::: Alıntı :::
Değerli milletvekilleri, Türkiye'nin Kıbrıs'a garantör ülke olarak müdahalesi sayesinde Kıbrıs Türk toplumunun güvenliği sağlanmış ve adanın Yunanistan'a ilhakı kesin şekilde engellenmiştir ancak mücadele burada bitmemiştir. Kendilerini adanın yegâne sahibi, Kıbrıs Türklerini ise azınlık olarak gören Rumlar, Batılı ülkelerden aldıkları destekle Türk tarafının bugüne kadar sunduğu bütün iyi niyetli teklifleri ellerinin tersiyle bir kenara itmişlerdir. Avrupa Birliği ise Kıbrıs Rumlarını tüm adanın meşru temsilcisi olarak AB'ye aldığı günden beri bu ikilinin sonu gelmeyen şantajlarına tamamen teslim olmuş durumdadır.
Kıbrıs meselesinin hakkaniyetli, kapsamlı ve sürdürülebilir bir çözüme kavuşturulması için bugüne kadar başlatılan müzakere ve çözüm süreçlerini baltalayan hep Rum tarafı olmuştur. Annan Planı'nı reddeden, 2017'de Crans-Montana'daki Kıbrıs Konferansı'nda masayı deviren de Kıbrıslı Rumlardır. Kıbrıslı Türkleri eşit bir kurucu halk olarak görmek istemediklerini her seferinde ortaya koydular. Bu anlayışla, KKTC Cumhurbaşkanı Sayın Ersin Tatar'ın ortaya koyduğu "iki devletli çözüm" vizyonunu kuvvetle destekliyoruz. Adada iki ayrı halk ve iki ayrı devlet vardır. Kıbrıs meselesinde yeni bir müzakere sürecine başlanabilmesinin öncesinde KKTC'nin egemen eşitliği ve eşit uluslararası statüsünün tescil edilmesi şarttır.
Sayın Başkan, değerli milletvekilleri; Kıbrıs Türk halkının varlığının, hürriyetinin ve geleceğinin teminat altına alınmasını, refah seviyesinin yükseltilmesini, KKTC'nin tüm kurum ve kuruluşlarıyla güçlendirilmesini öncelikli hedefimiz olarak görüyoruz. Sayın Cumhurbaşkanımızın liderliğinde KKTC'ye doğrudan uçuş, doğrudan ticaret ve doğrudan temasların başlatılması için yoğun gayret sarf ediyoruz. Bu anlayışla, esasen tamamı gasbedilmiş Türk vakıf malı olan Kapalı Maraş'ın sahil kesimi de dâhil bir bölümünü tüm halkın istifadesine açarak 8 Ekim 2020'de başlatılan süreci kararlılıkla desteklemeye devam ediyoruz. Keza, insani bir proje olan Pile yolunun inşası konusunda da KKTC'ye olan desteğimiz devam edecektir.
::: Kayıtlar :::
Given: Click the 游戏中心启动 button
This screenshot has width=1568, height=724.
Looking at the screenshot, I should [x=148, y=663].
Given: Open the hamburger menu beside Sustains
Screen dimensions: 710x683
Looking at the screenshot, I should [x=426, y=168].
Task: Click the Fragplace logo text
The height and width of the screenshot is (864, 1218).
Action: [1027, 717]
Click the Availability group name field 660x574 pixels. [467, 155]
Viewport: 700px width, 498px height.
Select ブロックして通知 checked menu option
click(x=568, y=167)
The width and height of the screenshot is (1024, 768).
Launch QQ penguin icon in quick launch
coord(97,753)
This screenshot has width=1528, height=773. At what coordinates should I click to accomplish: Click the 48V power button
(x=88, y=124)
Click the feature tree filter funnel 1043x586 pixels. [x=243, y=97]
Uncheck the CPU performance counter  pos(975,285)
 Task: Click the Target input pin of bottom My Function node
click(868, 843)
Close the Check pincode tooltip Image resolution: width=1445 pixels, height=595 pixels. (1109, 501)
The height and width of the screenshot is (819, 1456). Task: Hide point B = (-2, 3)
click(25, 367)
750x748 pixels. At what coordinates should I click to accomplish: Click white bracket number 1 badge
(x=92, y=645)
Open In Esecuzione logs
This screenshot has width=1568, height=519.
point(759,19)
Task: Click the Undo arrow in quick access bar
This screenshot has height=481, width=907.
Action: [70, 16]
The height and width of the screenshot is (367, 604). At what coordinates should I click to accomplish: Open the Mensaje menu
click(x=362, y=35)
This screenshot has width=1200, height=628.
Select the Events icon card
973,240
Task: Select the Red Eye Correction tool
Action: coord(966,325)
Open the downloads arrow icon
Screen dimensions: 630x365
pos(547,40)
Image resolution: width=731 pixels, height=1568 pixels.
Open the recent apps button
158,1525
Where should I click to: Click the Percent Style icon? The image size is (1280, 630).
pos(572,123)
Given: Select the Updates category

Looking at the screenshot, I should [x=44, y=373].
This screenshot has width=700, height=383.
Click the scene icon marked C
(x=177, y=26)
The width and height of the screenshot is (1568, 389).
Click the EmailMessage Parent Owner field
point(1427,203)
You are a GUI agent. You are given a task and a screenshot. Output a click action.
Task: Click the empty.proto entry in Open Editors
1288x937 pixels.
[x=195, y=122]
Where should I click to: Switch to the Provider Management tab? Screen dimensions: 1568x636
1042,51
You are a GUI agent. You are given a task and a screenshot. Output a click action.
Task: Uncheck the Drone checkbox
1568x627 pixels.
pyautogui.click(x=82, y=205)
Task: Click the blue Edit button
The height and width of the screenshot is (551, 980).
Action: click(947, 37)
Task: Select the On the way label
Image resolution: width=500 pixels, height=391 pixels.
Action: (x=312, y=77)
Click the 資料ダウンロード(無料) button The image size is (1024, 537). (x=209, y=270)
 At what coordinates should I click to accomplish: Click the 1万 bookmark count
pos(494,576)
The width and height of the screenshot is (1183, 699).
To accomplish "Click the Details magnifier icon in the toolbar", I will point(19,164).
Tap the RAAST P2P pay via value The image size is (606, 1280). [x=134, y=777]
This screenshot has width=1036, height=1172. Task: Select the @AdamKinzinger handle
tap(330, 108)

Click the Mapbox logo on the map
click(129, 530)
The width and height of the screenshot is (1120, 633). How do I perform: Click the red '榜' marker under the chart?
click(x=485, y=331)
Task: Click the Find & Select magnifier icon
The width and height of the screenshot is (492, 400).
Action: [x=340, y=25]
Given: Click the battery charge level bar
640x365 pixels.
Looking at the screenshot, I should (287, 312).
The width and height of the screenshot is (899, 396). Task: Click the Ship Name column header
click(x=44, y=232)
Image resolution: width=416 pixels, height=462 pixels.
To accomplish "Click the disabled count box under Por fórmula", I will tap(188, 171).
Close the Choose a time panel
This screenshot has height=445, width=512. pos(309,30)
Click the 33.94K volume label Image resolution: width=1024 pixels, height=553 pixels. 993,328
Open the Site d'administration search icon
:::
**Görevler ve Alıştırmalar**
1. Kıbrıs konulu konuşmada "Kıbrıs meselesinin hakkaniyetli, kapsamlı" sözlerinden "tescil edilmesi şarttır." sözlerine kadar uzanan bölümün tamamını aynen yazın.
2. Kıbrıs konulu konuşmaya göre Kapalı Maraş'ın bir bölümünü halkın istifadesine açan süreç hangi tarihte başlatılmıştır?
3. Kıbrıs konulu konuşmayı kaldığı yerden devam ettirin.

**Görevlere Göre Cevaplar**
1.
Kıbrıs meselesinin hakkaniyetli, kapsamlı ve sürdürülebilir bir çözüme kavuşturulması için bugüne kadar başlatılan müzakere ve çözüm süreçlerini baltalayan hep Rum tarafı olmuştur. Annan Planı'nı reddeden, 2017'de Crans-Montana'daki Kıbrıs Konferansı'nda masayı deviren de Kıbrıslı Rumlardır. Kıbrıslı Türkleri eşit bir kurucu halk olarak görmek istemediklerini her seferinde ortaya koydular. Bu anlayışla, KKTC Cumhurbaşkanı Sayın Ersin Tatar'ın ortaya koyduğu "iki devletli çözüm" vizyonunu kuvvetle destekliyoruz. Adada iki ayrı halk ve iki ayrı devlet vardır. Kıbrıs meselesinde yeni bir müzakere sürecine başlanabilmesinin öncesinde KKTC'nin egemen eşitliği ve eşit uluslararası statüsünün tescil edilmesi şarttır.

2. 8 Ekim 2020'de.

3.
Son olarak KKTC'nin Türk Devletleri Teşkilatına gözlemci üye olarak katılması, hem KKTC'nin tanınması yolunda önemli bir adım teşkil etmiş hem de Türk dünyası dayanışmasının ulaştığı noktayı ortaya koymuştur. Önümüzdeki dönemde tam üyelik yönündeki çabalarımız da inşallah sonuç verecektir, tüm gayretlerimiz bu yöndedir. Bu süreçlerin güçlü ve daimî destekçisi ve her şartta KKTC'nin yanında olan Cumhurbaşkanımıza da şükranlarımı sunuyorum.
Değerli milletvekilleri, yüce Meclisimiz de tüm birimleriyle KKTC'nin haklı davasının savunulmasına katkı vermektedir. Kuzey Kıbrıs Türk Cumhuriyeti ve Kıbrıs Türkünün haklı davasını tüm platformlarda gündeme getiriyoruz. KKTC Cumhuriyet Meclisinin başta TÜRKPA ve İSİPAB gibi uluslararası parlamenter birliklere gözlemci üyelikleri, ulusal parlamentolarda KKTC dostluk gruplarının oluşturulması bu yönde atılmış önemli adımlardır. Gazi Meclisimizin bu konudaki hassasiyeti, kararlı duruşu ve desteği Kıbrıs davasının muvaffakiyetinde önemli rol oynayacaktır.
AK PARTİ Grubu olarak söz konusu kanun teklifi çerçevesinde olumlu oy kullanacağımızı belirtiyor, Genel Kurulu saygıyla selamlıyorum. (AK PARTİ sıralarından alkışlar)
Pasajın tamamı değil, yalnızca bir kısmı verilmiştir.